1. All shipments are made at Buyer’s risk.

  2. Deliveries against this order are subject to credit approval by the Seller’s Credit Department at time of shipment.

  3. Terms are F.O.B. Shipping Point and title passes to Buyer upon delivery to Buyer or Carrier.

  4. Past Due Charges at the rate of 1.5% times the current Prime Rate will be assessed on all invoice not paid when due.

  5. This Order is not cancellable prior to completion date.

  6. This Order is an offer upon the terms: below that cannot be withdrawn by Buyer prior to cancellation date. It shall be a binding contract upon acceptance by Seller.  Seller shall indicate acceptance by shipment of good to Buyer.  Buyer understands that certain styles and/or sizes may be unavailable. Buyer will accept all available styles and sizes.

  7. This Order is subject to approval of Buyer’s credit at the time of shipment by Seller and/or its factor. Seller or its factor may, at any time and from time to time, in its sole discretion, limit or cancel credit of the Buyer as to time and amount, and as a consequence, may require anticipation or demand payment in cash for delivery of any unfilled portion of this order.

  8. Prices on this Order are based on present contracts for finished garments, yarns, fabric and supplies and on present labor costs and should prices for any of these items be increased, the prices on this order are also subject to increase.

  9. All Orders are taken subject to delays or non-delivery caused by any reason beyond our control.

  10. All claims must be made with 5 days of receipt of goods.

  11. The acceptance of shipment by a common carrier or licensed public truckman shall constitute delivery.

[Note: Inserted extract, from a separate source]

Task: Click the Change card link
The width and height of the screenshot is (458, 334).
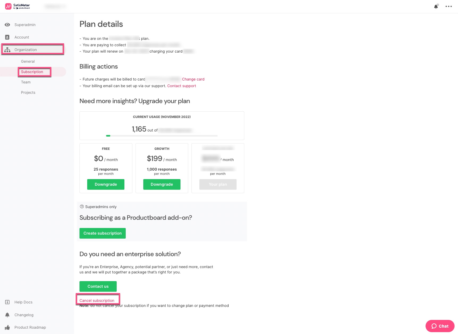Action: click(193, 79)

  12. This agreement is not for the benefit of any third party and shall not be considered to grant any right or remedy to any third party.

  13. If any provision of this agreement is held to be unlawful, the remaining provision shall remain, in full force and effect.

  14. The validity construction and performance of this agreement is and shall be governed by the laws of the State of California. The forum for the resolution of any dispute related to this agreement, whether in tort, contract of in equity, are based upon federal or state statute or regulation, shall be Los Angeles, California.

  15. This agreement constitutes the entire agreement between the parties and supersedes all prior negotiations and agreements between the parties concerning its subject matter. This agreement is intended as the final, complete, and exclusive statement of the terms between the parties.

  16. No waiver, amendment, or modification of this agreement by Seller shall be effective unless in writing or signed by Seller. No failure or delay by Seller in exercising any right, power, or remedy shall operate as a s waiver of the right, power, or remedy. No waiver of any term, condition or default of this agreement by Seller shall be construed as a waiver of any other term, condition, or default.

  17. This agreement is deemed to be drafted jointly by both parties and is the complete agreement. No other agreement exists between the parties unless signed and agreed to in writing by both parties.

  18. Both parties acknowledge that failure of Seller to perform will cause Buyer to incur costs not contemplated by this agreement, and that the exact amount of such costs are extremely difficult and impracticable to fix. Seller shall therefore no be liable for any consequential damages whatsoever.

  19. Completion Date means date when goods are shipped from Seller’s warehouse and not the date goods are received by Buyer.